• Senin, 08 Desember 2025
logo
DPRD Provinsi Kalimantan Timur



Pelaksanaan Menjamu Benua di Kelurahan Timbau.(Foto:Achmad Nizar/Kutairaya)


TENGGARONG, (KutaiRaya.com) : Menjelang pelaksanaan Erau Adat Kutai, para dewa dan belian melaksanakan ritual, yaitu Menjamu Benua, sebagai bentuk penghormatan kepada makhluk tak kasat mata.

Ritual ini dilaksanakan pada Kamis (18/9/2025), setelah proses Beluluh Sultan di pagi hari, sebelumnya terdapat pelaksanaan Titik Bande yang dilakukan kemarin. Titik bande sendiri merupakan kegiatan mengelilingi Kota Raja Tenggarong untuk memberitahukan kepada masyarakat bahwa Erau akan segera digelar.

Belian Satin mengatakan, menjamu benua ini adalah bagian penting dari rangkaian acara adat Kutai yaitu Erau, proses ini dilakukan untuk menjamu orang dimensi lain yang diberi kabar sebelumnya untuk datang ke penjamuan.

"Tujuannya supaya mereka juga merasa dihormati dan tidak mengganggu acara, kita beri mereka jamuan, supaya mereka merasa dilibatkan dan acara bisa berjalan lancar, sehingga tidak ada kejadian diluar nalar kita," ujar Belian Satin pada Kutairaya.com usai melakukan ritual di Kelurahan Timbau, Kamis (18/9/2025).

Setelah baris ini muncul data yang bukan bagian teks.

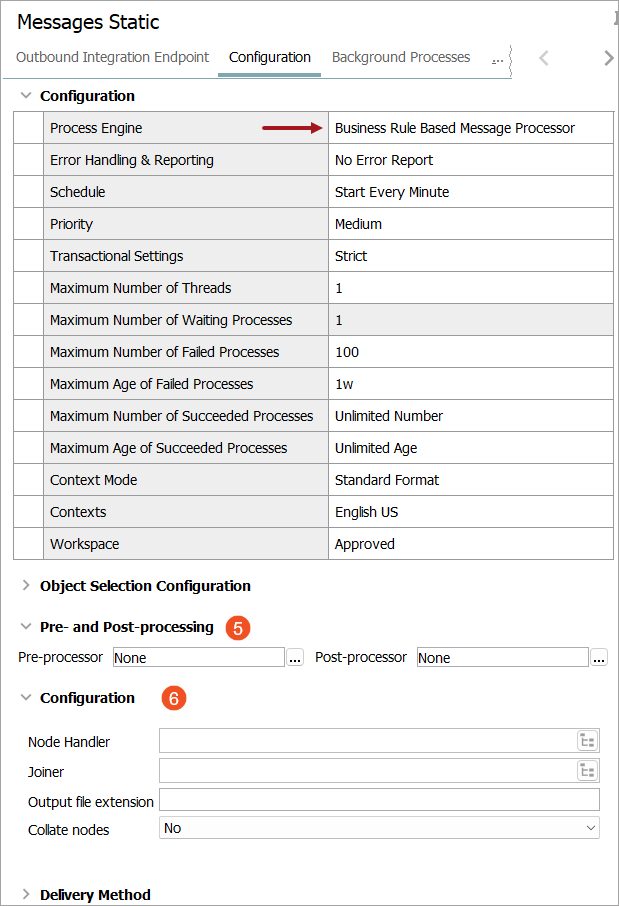The height and width of the screenshot is (906, 619).
Task: Click the Output file extension field
Action: [379, 799]
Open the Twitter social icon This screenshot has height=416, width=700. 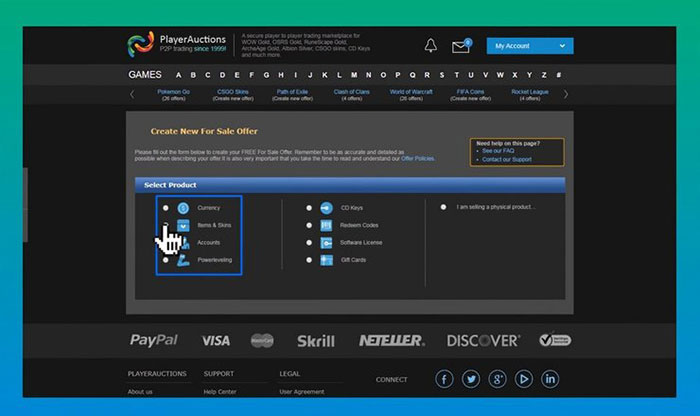tap(471, 379)
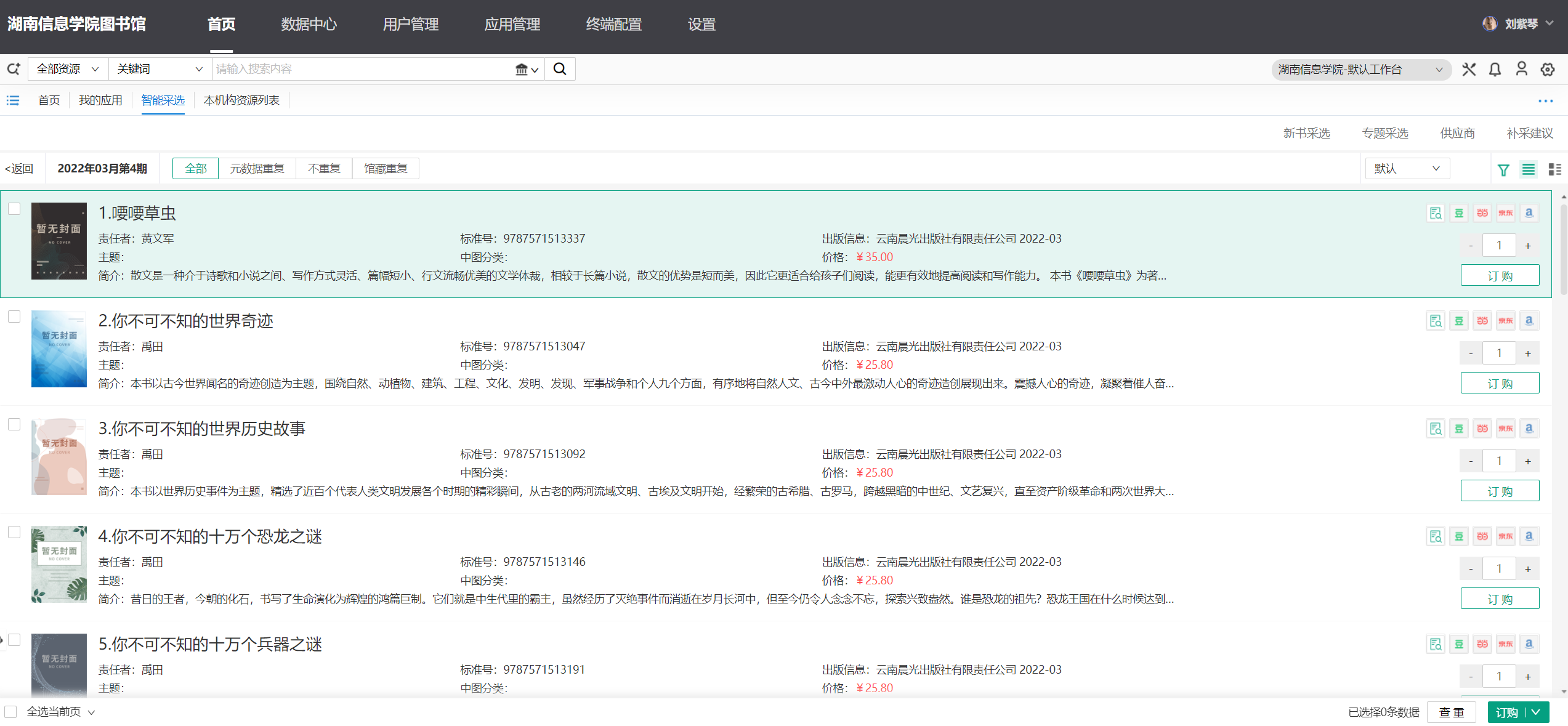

Menjamu Benua dilakukan di tiga titik lokasi, yaitu kepala benua yang berada di Kelurahan Mangkurawang, perut benua di depan Museum Mulawarman, dan buntut benua di Kelurahan Timbau.

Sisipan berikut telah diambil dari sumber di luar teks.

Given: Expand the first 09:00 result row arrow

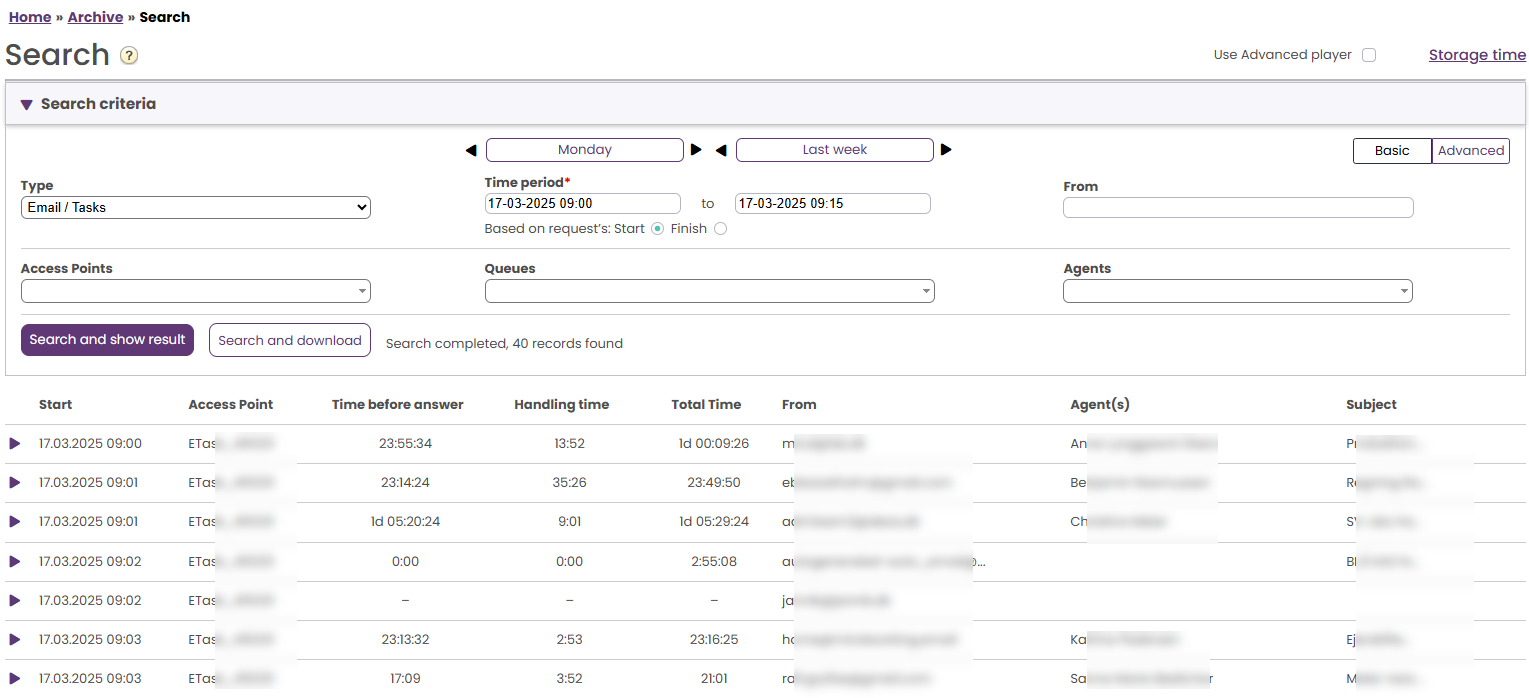Looking at the screenshot, I should pos(15,443).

Prosesi ini dipimpin oleh Belian, yaitu tokoh adat yang memiliki kemampuan membaca mantra-mantra khusus dalam bahasa Belian.

Sementara itu, Pejabat Pelaksana Teknis Kegiatan (PPTK) Erau Adat Kutai dari Disdikbud Kukar Awang Rifani menjelaskan, bahwa Menjamu Benua ini adalah ritual memberi makan atau menjamu makhluk halus di tiga titik tersebut yang disebut sebagai kepala, perut, dan buntut benua.

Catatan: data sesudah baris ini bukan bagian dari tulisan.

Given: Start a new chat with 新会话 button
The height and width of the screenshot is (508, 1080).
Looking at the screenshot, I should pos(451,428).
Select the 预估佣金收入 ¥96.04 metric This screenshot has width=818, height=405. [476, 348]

"Benua itu dalam bahasa Kutai artinya kampung, jadi ritual ini adalah bentuk penghormatan kepada penghuni kampung, supaya mereka tidak mengganggu selama tujuh hari pelaksanaan Erau," katanya.

Ia menambahkan, bahwa ritual ini terus dilakukan setiap tahun, namun saat ini keberadaan Belian semakin terbatas atau dibilang hampir punah.

Belian sendiri hanya berada didaerah Kedang Ipil, karena wilayah itu sempat terisolasi pada tahun 1980, sehingga sistem kepercayaan dan budaya adatnya masih terjaga dengan baik.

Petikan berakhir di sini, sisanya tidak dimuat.